Chris Gray, executive director for the Missouri Council of the Blind, said these "talking" machines allow for the secrecy in voting that was "the real idea behind our democracy and the founding fathers in creating the way we vote today."
Election officials on Monday demonstrated how the machines work. First, a poll-worker will help the voter enter a cartridge and submit the precinct number. Then the voter, donning headphones, will listen to an audio menu to decide whether they want a large-print ballot or have the machine speak the list of candidates.
"Welcome to the iVotronic voting system. To select a visual ballot, please touch the screen. To select an audio-assisted ballot, please press the diamond shaped button," said the program, which is used in the county. St. Louis city uses a similar machine that is provided by a different company.
At least one of these machines is required to be available at every polling place in the U.S. for federal elections.

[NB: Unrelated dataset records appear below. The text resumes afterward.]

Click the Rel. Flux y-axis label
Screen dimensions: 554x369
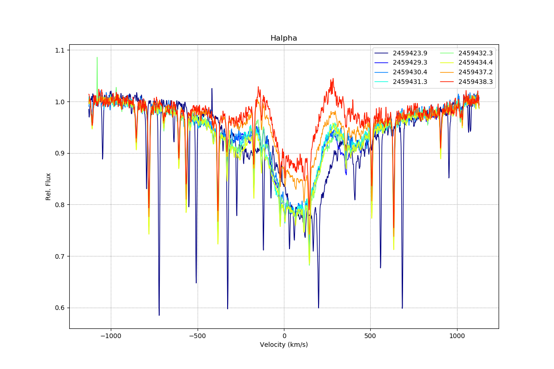click(48, 186)
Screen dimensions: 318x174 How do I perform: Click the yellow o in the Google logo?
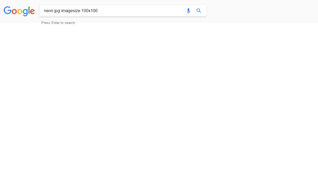pos(20,11)
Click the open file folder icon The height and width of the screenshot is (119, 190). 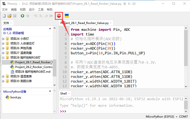(9, 16)
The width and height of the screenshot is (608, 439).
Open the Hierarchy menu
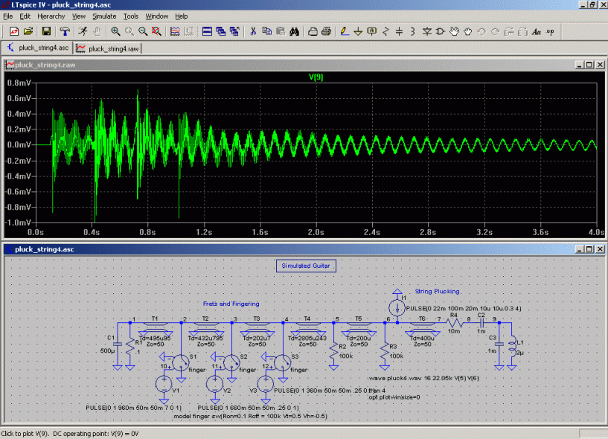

That is a mandate that came out of the Help America Vote Act in 2002, which also provided federal funding to buy them. Gray recalled the passage of the act as a "huge victory" that was also an emotional time for the blind community."
"The movement of casting our own vote is still strong," he said. "We want to highlight the fact that people can go to the polls and vote independently."
But Gray said the talking machines are only required by law for federal elections, such as Tuesday's presidential primary. Many municipalities do not make them available during local elections, he said, such as the upcoming April 5 municipal voting in St. Louis.
"We believe the ADA guarantees the right to vote in all elections, but because that hasn't been directly and specifically mandated, it has been difficult for many local municipalities to step up to the plate to make this happen," he said.
Currently, two bills are before the Missouri legislature that would clarify the responsibility of local governments to make these machines available. Gray said House Bill 1379 has been introduced annually for three years, but has not gone further than the elections committee.
"We're hoping this year that might change," he said.
The Senate version, SB 1068, has been assigned to that chamber's elections committee and has had a hearing.
Representatives from the Saint Louis University Law School Clinic said neither version of the legislation includes providing funds to make the machines available, but they suggested the secretary of state could issue grants to do so. They also noted that logistics, including the number of municipalities in the area, may make it difficult to accomplish the legislation's goal.